Abstract

BACKGROUND: Glioblastoma is the most aggressive brain tumor and, magnetic resonance imaging (MRI) is the most common imaging tool for brain tumor diagnosis and disease status monitoring post any intervention including craniotomy, irradiation and various chemotherapies. Tumor volume estimation using MRI is routinely used to determine responses, such as Macdonald's or RANO's criteria. Current techniques used for tumor volume measurements are manual measurements of the largest two-dimensional tumor area and they are inaccurate and operator-dependent. Automated techniques for estimating volumetric measurements are needed for minimizing human bias and to follow disease status objectively. We developed and implement automated segmentation of tumors by fusing information from multi-modal MRI. METHODS: High resolution three-dimensional (1 mm3 isotropic voxel) T2-weighted (T2), fluid attenuated inversion recovery (FLAIR), and T1-weighted (T1) pre- and post-contrast images were acquired on nine glioblastoma patients.

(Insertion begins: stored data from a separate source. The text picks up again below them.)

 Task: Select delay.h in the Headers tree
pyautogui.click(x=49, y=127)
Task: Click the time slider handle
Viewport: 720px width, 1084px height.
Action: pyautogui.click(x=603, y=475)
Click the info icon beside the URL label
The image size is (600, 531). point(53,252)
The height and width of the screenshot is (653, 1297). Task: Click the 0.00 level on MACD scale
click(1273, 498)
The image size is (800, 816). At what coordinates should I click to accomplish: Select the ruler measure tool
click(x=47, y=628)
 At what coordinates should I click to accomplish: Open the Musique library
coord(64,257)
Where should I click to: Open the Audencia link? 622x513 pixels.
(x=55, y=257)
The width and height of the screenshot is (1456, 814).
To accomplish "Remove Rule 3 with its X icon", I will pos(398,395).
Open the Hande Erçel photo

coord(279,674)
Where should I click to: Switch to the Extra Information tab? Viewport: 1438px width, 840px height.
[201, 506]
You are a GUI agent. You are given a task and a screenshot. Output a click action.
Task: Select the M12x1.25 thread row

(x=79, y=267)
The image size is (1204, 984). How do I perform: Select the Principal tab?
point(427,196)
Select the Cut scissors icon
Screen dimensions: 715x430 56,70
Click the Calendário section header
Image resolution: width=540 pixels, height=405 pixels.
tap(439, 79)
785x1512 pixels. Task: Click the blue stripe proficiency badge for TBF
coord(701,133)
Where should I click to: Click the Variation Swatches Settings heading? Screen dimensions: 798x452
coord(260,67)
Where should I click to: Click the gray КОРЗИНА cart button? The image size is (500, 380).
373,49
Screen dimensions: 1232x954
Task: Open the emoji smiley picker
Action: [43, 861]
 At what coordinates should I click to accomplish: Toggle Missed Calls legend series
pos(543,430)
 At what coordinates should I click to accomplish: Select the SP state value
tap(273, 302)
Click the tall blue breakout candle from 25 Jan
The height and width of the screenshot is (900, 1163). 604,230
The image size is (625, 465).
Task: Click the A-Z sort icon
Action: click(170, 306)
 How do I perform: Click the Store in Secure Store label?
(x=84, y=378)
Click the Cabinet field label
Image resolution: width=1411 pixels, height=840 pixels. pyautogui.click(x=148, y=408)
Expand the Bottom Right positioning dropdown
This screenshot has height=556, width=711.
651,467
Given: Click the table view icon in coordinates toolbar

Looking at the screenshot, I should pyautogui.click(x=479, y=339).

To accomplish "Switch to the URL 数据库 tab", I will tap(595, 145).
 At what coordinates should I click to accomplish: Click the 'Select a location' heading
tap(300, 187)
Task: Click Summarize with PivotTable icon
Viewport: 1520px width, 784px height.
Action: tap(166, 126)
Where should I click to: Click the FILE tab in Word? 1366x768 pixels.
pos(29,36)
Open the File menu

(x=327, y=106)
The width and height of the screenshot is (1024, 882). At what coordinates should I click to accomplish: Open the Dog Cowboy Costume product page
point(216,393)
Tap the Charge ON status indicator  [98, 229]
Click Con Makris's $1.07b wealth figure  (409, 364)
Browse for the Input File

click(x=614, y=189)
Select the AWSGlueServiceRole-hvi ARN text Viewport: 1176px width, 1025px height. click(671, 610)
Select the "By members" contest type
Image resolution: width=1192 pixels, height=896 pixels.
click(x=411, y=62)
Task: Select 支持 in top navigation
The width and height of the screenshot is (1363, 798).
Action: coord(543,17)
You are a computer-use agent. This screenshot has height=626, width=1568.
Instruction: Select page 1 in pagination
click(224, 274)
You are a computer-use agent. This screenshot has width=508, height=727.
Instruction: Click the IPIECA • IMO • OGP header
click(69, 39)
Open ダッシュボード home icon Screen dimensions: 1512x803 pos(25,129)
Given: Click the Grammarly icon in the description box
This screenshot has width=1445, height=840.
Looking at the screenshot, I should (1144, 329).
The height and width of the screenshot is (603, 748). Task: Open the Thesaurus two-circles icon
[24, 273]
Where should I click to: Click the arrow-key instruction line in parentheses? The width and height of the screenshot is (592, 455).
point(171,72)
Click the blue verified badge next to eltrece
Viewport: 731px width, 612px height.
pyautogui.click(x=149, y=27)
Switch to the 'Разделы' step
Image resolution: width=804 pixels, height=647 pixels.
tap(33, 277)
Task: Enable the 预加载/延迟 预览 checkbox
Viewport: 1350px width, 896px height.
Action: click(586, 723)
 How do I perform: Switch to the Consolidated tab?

The images were pre-processed for co-registration, skull-stripping, intensity non-uniformities correction, noise reduction, and intensity standardization. Regional maxima were obtained on T2/FLAIR images using grayscale morphological reconstruction followed by adaptive thresholding, and regional multi-modal density distribution, connectivity, and growing techniques. Enhanced region of the tumor was obtained from the T1 pre-/post-contrast images followed by the minimization of false classifications arising from enhancing vasculature. Classified regions from T2/FLAIR, and T1 pre-/post-contrast images were combined to obtain enhancing tumor component and the surrounding FLAIR changes representing vasogenic edema/tumor infiltration as the final segmentation for volumetric measurements. RESULTS: The automatic program is able to capture and calculate tumor volumes from T1 post contrast or T2/FLAIR images accurately, as judged by neuroradiologists, neurosurgeons and neuro-oncologists. Additionally, our technique performed consistently well across all the patients that we scanned without any human intervention. CONCLUSION: We developed and implemented automated technique that identifies tumor volumes precisely, improves the accuracy and efficiency of tumor status measurements significantly with minimal human bias.